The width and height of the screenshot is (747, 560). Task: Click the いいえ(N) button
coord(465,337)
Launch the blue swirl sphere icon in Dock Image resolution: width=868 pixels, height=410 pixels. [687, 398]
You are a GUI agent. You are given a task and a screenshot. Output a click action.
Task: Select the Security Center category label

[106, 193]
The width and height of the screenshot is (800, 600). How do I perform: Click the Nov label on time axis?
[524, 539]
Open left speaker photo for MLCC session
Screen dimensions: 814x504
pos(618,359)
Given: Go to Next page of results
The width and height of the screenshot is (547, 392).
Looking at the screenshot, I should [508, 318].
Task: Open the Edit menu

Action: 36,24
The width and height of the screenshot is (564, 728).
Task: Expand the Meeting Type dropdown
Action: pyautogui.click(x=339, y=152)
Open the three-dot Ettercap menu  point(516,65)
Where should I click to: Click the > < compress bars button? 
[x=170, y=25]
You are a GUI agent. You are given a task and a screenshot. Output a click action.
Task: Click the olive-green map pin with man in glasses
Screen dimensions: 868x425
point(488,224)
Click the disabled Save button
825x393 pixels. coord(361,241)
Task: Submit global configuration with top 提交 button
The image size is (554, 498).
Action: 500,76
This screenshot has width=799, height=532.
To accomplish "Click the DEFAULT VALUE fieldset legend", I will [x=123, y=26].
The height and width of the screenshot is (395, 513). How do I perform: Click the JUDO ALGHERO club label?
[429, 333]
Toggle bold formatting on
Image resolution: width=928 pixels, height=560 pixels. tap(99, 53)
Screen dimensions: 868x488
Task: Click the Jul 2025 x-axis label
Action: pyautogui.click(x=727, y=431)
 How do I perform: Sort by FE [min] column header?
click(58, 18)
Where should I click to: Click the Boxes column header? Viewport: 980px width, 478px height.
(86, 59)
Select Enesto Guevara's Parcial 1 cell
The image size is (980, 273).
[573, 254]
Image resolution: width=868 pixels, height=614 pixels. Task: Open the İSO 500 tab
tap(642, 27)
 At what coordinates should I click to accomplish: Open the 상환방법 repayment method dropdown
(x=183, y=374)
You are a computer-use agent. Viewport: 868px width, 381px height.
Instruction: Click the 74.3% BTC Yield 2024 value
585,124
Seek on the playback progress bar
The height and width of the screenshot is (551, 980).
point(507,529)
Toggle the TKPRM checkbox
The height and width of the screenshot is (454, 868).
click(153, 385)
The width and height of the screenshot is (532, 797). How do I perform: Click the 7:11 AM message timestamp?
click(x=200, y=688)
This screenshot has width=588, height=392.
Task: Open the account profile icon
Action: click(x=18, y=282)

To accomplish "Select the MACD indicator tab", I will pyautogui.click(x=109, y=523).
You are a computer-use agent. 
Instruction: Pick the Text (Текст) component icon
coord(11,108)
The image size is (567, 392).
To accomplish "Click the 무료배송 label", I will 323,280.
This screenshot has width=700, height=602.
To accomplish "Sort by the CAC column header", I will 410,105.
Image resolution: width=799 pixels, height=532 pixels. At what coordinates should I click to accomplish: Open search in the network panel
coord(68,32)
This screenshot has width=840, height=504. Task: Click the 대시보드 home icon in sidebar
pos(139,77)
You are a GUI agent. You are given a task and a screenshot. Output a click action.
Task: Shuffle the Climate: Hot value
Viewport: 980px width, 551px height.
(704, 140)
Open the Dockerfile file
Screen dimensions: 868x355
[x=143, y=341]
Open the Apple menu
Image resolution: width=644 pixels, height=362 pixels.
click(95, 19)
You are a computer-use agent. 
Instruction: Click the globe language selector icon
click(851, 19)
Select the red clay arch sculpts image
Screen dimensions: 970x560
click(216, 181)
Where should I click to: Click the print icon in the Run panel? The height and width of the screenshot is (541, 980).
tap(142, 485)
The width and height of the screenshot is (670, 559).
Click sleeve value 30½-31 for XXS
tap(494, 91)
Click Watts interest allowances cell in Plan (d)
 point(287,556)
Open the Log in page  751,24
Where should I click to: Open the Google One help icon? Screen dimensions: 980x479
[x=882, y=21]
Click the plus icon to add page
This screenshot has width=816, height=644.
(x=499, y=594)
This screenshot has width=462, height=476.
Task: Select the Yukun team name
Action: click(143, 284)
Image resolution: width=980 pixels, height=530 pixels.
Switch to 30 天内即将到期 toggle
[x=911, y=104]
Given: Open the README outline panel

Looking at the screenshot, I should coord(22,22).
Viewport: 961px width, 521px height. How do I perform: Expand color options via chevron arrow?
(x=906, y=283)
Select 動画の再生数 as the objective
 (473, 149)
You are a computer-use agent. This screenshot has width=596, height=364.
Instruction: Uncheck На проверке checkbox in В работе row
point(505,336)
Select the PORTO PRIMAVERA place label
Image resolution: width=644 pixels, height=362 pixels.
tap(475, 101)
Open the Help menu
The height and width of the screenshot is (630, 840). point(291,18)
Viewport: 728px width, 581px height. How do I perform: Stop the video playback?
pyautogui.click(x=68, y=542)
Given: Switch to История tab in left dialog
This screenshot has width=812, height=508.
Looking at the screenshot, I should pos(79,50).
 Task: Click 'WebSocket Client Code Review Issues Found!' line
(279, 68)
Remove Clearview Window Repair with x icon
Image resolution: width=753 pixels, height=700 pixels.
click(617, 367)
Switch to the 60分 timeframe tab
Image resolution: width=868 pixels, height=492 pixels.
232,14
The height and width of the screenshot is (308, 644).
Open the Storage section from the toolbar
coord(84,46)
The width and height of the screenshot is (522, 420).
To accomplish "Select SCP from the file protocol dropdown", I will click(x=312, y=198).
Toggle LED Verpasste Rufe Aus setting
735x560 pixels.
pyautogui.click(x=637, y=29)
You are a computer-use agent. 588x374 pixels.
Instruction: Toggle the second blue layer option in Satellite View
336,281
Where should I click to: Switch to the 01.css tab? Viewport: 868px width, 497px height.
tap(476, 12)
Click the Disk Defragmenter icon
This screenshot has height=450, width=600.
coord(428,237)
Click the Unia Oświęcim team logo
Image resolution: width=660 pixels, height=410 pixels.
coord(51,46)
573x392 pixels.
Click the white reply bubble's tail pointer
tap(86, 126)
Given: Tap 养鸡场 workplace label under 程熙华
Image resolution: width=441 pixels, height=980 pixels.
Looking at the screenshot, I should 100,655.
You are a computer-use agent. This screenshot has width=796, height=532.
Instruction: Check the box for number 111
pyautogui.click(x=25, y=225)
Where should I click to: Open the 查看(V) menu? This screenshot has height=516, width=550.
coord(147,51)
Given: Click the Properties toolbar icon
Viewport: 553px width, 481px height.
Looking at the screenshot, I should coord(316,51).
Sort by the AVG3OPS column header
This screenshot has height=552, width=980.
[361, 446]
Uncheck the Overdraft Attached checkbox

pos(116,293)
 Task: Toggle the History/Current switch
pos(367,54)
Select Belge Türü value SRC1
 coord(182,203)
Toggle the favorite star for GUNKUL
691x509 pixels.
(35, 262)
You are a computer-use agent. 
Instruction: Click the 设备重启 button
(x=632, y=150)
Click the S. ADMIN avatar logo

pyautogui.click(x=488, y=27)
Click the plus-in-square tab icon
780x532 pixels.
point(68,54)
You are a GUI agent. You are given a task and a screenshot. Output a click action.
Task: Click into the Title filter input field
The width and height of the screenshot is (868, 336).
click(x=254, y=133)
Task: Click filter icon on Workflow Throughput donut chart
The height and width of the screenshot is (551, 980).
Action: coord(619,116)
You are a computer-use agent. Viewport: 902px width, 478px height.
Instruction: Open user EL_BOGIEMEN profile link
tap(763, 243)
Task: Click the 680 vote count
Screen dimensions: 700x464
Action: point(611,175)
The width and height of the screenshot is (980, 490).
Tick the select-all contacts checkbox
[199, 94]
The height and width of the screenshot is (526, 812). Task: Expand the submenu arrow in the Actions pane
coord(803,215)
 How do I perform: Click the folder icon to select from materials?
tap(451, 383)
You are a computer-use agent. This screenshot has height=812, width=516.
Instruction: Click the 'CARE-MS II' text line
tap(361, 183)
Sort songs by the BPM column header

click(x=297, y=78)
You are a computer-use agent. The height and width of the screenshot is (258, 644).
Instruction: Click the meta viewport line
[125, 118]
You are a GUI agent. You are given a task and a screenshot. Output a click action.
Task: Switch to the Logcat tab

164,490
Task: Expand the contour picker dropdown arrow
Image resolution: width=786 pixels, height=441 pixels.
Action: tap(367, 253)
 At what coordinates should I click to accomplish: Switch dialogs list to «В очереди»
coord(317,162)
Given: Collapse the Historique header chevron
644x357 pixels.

################

## Problem to work on
Copy out the items between the line holding "Open the Help menu" and the line holding "coord(51,46)", inclusive, reproducing each line word for word.

## Finished task
Open the Help menu
The height and width of the screenshot is (630, 840). point(291,18)
Viewport: 728px width, 581px height. How do I perform: Stop the video playback?
pyautogui.click(x=68, y=542)
Given: Switch to История tab in left dialog
This screenshot has width=812, height=508.
Looking at the screenshot, I should pos(79,50).
 Task: Click 'WebSocket Client Code Review Issues Found!' line
(279, 68)
Remove Clearview Window Repair with x icon
Image resolution: width=753 pixels, height=700 pixels.
click(617, 367)
Switch to the 60分 timeframe tab
Image resolution: width=868 pixels, height=492 pixels.
232,14
The height and width of the screenshot is (308, 644).
Open the Storage section from the toolbar
coord(84,46)
The width and height of the screenshot is (522, 420).
To accomplish "Select SCP from the file protocol dropdown", I will click(x=312, y=198).
Toggle LED Verpasste Rufe Aus setting
735x560 pixels.
pyautogui.click(x=637, y=29)
You are a computer-use agent. 588x374 pixels.
Instruction: Toggle the second blue layer option in Satellite View
336,281
Where should I click to: Switch to the 01.css tab? Viewport: 868px width, 497px height.
tap(476, 12)
Click the Disk Defragmenter icon
This screenshot has height=450, width=600.
coord(428,237)
Click the Unia Oświęcim team logo
Image resolution: width=660 pixels, height=410 pixels.
coord(51,46)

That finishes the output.